The 32 FP limit is 2^-126, or approximately 1.17e-38: this is the smallest number we can represent, with maximum precision, using a 32bit-FP.
0x0080 0000 = 1.0 × 2−126 ≈ 1.175494351 × 10−38 (min normalized positive value in single precision)
This means that if we square a number (part of the normalize operation) that is smaller than (sqrt(2^-126)), or around 1.32e-19 in decimal, the result will be too small to be represented, with full accuracy, by a FP.
So, if we compared say… 2e-19 against the original vector components, we could determine if any of them might be too small to be squared with full accuracy.
For the normalization operation, there is a safe exception we can make.

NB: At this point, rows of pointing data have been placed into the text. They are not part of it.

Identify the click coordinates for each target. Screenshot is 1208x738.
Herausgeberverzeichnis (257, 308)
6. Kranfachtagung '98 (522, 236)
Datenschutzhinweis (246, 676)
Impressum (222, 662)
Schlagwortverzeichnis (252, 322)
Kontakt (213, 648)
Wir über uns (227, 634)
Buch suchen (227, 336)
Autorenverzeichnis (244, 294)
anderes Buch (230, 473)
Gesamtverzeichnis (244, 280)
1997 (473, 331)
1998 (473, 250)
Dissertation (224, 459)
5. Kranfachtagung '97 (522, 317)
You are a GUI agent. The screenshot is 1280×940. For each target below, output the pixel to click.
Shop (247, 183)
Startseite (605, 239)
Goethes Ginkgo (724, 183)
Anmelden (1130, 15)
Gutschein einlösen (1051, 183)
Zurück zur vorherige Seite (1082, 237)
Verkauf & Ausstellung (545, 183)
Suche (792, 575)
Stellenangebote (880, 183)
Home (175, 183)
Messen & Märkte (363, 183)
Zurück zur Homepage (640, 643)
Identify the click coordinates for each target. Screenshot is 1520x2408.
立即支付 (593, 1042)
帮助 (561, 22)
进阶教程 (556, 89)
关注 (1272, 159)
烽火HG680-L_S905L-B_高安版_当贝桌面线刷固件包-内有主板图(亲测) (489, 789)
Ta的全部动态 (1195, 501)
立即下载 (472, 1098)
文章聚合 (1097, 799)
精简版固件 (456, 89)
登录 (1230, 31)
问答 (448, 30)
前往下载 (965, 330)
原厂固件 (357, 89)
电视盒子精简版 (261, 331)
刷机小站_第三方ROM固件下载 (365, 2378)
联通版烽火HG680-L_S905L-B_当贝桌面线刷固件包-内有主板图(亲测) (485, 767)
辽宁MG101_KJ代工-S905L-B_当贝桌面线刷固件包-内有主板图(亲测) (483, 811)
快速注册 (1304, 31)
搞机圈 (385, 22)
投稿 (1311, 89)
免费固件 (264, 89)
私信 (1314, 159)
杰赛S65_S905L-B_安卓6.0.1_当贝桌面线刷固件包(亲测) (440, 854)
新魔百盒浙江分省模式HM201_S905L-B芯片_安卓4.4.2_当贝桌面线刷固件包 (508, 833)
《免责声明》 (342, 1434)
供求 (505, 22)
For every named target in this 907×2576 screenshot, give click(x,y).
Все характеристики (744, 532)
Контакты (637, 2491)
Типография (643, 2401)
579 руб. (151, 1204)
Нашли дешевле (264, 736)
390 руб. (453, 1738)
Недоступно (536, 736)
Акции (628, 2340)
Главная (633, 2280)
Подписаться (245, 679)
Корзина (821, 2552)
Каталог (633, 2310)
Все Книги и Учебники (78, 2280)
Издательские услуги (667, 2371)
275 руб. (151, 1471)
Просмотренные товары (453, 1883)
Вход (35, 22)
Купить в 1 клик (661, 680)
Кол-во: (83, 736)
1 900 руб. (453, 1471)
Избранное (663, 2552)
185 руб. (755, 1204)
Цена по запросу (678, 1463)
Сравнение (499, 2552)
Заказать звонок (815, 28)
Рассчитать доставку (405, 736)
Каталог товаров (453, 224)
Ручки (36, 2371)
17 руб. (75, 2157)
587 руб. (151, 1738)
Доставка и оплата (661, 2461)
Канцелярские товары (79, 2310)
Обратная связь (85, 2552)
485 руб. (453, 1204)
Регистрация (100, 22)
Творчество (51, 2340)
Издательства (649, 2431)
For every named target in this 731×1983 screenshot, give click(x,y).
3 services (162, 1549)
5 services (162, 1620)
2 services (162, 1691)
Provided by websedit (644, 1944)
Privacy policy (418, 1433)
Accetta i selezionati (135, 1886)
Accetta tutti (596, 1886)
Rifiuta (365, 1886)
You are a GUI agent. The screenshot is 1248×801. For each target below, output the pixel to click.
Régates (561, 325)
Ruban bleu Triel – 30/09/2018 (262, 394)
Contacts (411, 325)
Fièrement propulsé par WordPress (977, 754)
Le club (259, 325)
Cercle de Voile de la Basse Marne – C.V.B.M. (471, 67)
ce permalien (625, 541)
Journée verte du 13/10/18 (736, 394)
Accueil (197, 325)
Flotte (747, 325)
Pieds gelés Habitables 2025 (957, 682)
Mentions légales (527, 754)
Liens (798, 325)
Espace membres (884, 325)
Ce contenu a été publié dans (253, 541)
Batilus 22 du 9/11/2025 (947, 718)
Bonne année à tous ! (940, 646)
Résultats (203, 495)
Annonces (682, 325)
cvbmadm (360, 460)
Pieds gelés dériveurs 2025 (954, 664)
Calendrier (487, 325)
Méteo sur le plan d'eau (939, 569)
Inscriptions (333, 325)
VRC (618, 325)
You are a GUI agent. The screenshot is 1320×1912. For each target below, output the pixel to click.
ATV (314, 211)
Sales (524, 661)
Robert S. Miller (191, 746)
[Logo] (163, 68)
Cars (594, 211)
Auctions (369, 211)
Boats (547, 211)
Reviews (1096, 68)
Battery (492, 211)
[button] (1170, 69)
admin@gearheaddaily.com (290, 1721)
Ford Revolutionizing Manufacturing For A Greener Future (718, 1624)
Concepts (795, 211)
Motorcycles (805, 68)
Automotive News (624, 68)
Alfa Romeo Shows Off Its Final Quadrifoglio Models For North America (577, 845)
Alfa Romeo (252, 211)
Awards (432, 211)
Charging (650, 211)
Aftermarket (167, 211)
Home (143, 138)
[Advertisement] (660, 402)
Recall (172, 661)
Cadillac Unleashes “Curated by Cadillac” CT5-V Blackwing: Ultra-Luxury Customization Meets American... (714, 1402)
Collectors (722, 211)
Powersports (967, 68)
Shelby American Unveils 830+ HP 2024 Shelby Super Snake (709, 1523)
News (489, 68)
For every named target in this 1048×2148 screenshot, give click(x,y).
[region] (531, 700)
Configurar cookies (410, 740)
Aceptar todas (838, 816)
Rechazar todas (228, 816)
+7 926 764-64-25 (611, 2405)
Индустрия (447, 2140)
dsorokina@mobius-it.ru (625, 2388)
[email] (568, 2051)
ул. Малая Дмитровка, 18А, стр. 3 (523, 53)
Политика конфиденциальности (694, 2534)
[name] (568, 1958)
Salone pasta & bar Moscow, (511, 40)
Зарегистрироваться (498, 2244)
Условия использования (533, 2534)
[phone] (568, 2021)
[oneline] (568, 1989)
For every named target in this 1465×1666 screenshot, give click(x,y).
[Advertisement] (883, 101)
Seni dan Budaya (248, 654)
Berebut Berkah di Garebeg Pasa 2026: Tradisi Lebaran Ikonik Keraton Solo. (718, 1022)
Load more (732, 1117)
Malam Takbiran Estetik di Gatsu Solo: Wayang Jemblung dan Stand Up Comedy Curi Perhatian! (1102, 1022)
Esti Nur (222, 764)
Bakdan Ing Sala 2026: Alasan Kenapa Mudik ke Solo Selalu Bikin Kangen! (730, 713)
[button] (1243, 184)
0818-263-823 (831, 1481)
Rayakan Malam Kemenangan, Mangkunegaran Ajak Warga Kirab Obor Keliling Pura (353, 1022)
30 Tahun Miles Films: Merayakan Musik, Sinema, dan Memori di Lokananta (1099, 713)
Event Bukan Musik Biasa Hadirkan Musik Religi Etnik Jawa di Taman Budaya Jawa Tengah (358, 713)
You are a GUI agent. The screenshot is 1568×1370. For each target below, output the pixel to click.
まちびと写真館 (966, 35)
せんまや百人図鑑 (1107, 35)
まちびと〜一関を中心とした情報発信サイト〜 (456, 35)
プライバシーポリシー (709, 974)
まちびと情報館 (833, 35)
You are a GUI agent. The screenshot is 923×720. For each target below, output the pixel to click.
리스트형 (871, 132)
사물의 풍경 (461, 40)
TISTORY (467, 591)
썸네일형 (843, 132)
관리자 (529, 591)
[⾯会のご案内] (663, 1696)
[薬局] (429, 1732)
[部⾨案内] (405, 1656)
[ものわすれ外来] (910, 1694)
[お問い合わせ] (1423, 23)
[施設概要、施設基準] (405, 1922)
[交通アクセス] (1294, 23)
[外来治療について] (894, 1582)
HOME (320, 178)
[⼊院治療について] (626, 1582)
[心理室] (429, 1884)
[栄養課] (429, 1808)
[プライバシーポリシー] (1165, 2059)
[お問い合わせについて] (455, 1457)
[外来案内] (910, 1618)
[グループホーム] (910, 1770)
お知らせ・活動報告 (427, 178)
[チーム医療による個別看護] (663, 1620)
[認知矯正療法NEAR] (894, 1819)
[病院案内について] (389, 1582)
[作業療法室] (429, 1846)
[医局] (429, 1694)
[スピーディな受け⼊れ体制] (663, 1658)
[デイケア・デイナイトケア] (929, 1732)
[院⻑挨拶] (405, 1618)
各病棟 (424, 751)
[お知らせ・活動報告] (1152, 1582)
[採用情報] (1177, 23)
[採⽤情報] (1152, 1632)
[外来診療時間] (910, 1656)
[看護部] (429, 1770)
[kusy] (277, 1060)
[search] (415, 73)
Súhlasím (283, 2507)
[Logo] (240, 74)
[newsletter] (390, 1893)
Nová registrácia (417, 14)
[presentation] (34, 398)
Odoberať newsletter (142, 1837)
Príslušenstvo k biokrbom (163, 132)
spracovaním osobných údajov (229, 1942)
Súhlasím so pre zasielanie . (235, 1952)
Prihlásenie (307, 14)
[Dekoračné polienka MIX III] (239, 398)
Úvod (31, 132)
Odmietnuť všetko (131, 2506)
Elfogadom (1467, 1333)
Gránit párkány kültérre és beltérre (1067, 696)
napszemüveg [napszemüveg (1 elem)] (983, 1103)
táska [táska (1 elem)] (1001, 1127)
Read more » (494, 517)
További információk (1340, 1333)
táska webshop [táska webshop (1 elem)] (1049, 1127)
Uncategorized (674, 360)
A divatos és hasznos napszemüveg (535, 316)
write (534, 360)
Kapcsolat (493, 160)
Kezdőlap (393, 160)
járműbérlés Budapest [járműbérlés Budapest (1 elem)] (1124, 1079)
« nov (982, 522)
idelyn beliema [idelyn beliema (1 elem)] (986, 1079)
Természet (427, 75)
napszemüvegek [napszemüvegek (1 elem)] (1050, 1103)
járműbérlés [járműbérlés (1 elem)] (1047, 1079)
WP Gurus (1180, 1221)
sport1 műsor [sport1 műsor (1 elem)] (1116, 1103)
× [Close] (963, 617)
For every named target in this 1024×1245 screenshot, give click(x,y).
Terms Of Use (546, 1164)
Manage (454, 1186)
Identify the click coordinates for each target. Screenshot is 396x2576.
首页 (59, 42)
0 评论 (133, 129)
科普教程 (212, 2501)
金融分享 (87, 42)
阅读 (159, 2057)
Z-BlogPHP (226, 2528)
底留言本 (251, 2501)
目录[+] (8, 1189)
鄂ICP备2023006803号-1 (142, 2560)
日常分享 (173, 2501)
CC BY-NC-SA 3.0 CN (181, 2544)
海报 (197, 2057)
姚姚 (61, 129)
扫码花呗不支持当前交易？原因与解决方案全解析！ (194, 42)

We don’t mind when accuracy-loss happens to components that are only a tiny fraction of the other components. What matters, is the RELATIVE values of the vector components. In other words, if one component is “small enough” relative to another, it’s contribution is less than the least significant digit of the input vector’s magnitude. In this case, we don’t care if the smaller component loses accuracy; because its value is simply not significant enough to affect the result at all.
This “significance” is, obviously, related to the number of “significant” digits a float can store: 7.2 decimal, lets round up to 8 for worst-cases. The value at which our 2e-19 is too small to be significant, is 2e(-19 + -8) = 2e-11.
So those are our limitations, and exceptions:
- Exception: If any component is
greater than 2e-11, you will not lose
accuracy.
- Limit: Otherwise, if any
component is less than 2e-19, you might
lose accuracy.
Guesses on what unity is doing:
One COULD use the vector’s magnitude to check for the exception: If the vector to be normalized has a magnitude that is greater than a certain value, we KNOW, at least one component is so large that any possible loss-of-accuracy, in other components will NOT be significant. The “certain value” magnitude to check against should also be 2e-11, since 2e-11= sqrt(2e-11^2+0+0).
So perhaps, Unity is checking for the exception, and for optimization purposes, using it as the limit?
Even then, I’m still not sure where the 1e-5 comes from. The only relation I can see to this number, is that it happens to be the approximate value of the least significant digit of a 32bit-float, when using an exponent value of 0. I guess this number DOES represent the LSB value of the normalized output vector’s largest component, but the value is actually being compared against the input vector, not the output vector: so, NOT actually relevant to the computation.
IMHO it’s NOT actually the job of a normalize function to check my FP accuracy, but still, I HOPE I’m wrong about this FP stuff, since it’s the only possibly-valid reason I can think of for this limitation. A sample Vector3 value, that my analysis would say works with full accuracy, but actually fails to be properly processed by a standard normalize function would be the best proof I’m wrong.